[Records from a data source]
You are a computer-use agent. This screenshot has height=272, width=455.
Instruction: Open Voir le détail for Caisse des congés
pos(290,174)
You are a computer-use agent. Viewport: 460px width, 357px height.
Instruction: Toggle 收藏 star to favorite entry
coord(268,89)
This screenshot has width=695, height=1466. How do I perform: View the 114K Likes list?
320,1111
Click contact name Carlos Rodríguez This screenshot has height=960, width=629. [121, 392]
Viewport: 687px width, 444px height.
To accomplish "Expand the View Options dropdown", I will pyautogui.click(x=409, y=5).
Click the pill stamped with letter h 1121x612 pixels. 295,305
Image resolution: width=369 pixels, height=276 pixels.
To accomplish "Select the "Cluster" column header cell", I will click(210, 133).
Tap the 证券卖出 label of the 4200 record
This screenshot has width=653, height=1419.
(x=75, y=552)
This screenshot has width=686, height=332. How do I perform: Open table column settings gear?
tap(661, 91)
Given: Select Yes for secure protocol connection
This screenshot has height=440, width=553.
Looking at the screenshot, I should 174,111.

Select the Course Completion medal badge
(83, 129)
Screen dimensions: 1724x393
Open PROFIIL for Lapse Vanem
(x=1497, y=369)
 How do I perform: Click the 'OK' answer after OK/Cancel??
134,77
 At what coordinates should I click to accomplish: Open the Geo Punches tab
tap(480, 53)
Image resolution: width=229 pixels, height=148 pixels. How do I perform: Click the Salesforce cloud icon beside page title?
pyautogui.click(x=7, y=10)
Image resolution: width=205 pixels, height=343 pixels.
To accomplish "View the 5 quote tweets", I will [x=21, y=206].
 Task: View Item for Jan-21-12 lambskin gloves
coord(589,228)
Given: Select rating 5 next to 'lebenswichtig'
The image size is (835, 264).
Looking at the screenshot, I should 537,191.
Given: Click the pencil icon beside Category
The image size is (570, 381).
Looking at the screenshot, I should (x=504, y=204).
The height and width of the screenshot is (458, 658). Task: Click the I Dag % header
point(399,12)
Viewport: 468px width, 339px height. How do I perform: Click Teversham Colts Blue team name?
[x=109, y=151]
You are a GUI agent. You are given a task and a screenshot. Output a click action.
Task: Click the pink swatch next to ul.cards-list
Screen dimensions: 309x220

### Task brief
The output should match the records above exactly, entry for entry.

### Task solution
You are a computer-use agent. This screenshot has height=272, width=455.
Instruction: Open Voir le détail for Caisse des congés
pos(290,174)
You are a computer-use agent. Viewport: 460px width, 357px height.
Instruction: Toggle 收藏 star to favorite entry
coord(268,89)
This screenshot has width=695, height=1466. How do I perform: View the 114K Likes list?
320,1111
Click contact name Carlos Rodríguez This screenshot has height=960, width=629. [121, 392]
Viewport: 687px width, 444px height.
To accomplish "Expand the View Options dropdown", I will pyautogui.click(x=409, y=5).
Click the pill stamped with letter h 1121x612 pixels. 295,305
Image resolution: width=369 pixels, height=276 pixels.
To accomplish "Select the "Cluster" column header cell", I will click(210, 133).
Tap the 证券卖出 label of the 4200 record
This screenshot has width=653, height=1419.
(x=75, y=552)
This screenshot has width=686, height=332. How do I perform: Open table column settings gear?
tap(661, 91)
Given: Select Yes for secure protocol connection
This screenshot has height=440, width=553.
Looking at the screenshot, I should 174,111.

Select the Course Completion medal badge
(83, 129)
Screen dimensions: 1724x393
Open PROFIIL for Lapse Vanem
(x=1497, y=369)
 How do I perform: Click the 'OK' answer after OK/Cancel??
134,77
 At what coordinates should I click to accomplish: Open the Geo Punches tab
tap(480, 53)
Image resolution: width=229 pixels, height=148 pixels. How do I perform: Click the Salesforce cloud icon beside page title?
pyautogui.click(x=7, y=10)
Image resolution: width=205 pixels, height=343 pixels.
To accomplish "View the 5 quote tweets", I will [x=21, y=206].
 Task: View Item for Jan-21-12 lambskin gloves
coord(589,228)
Given: Select rating 5 next to 'lebenswichtig'
The image size is (835, 264).
Looking at the screenshot, I should 537,191.
Given: Click the pencil icon beside Category
The image size is (570, 381).
Looking at the screenshot, I should (x=504, y=204).
The height and width of the screenshot is (458, 658). Task: Click the I Dag % header
point(399,12)
Viewport: 468px width, 339px height. How do I perform: Click Teversham Colts Blue team name?
[x=109, y=151]
You are a GUI agent. You are given a task and a screenshot. Output a click action.
Task: Click the pink swatch next to ul.cards-list
Screen dimensions: 309x220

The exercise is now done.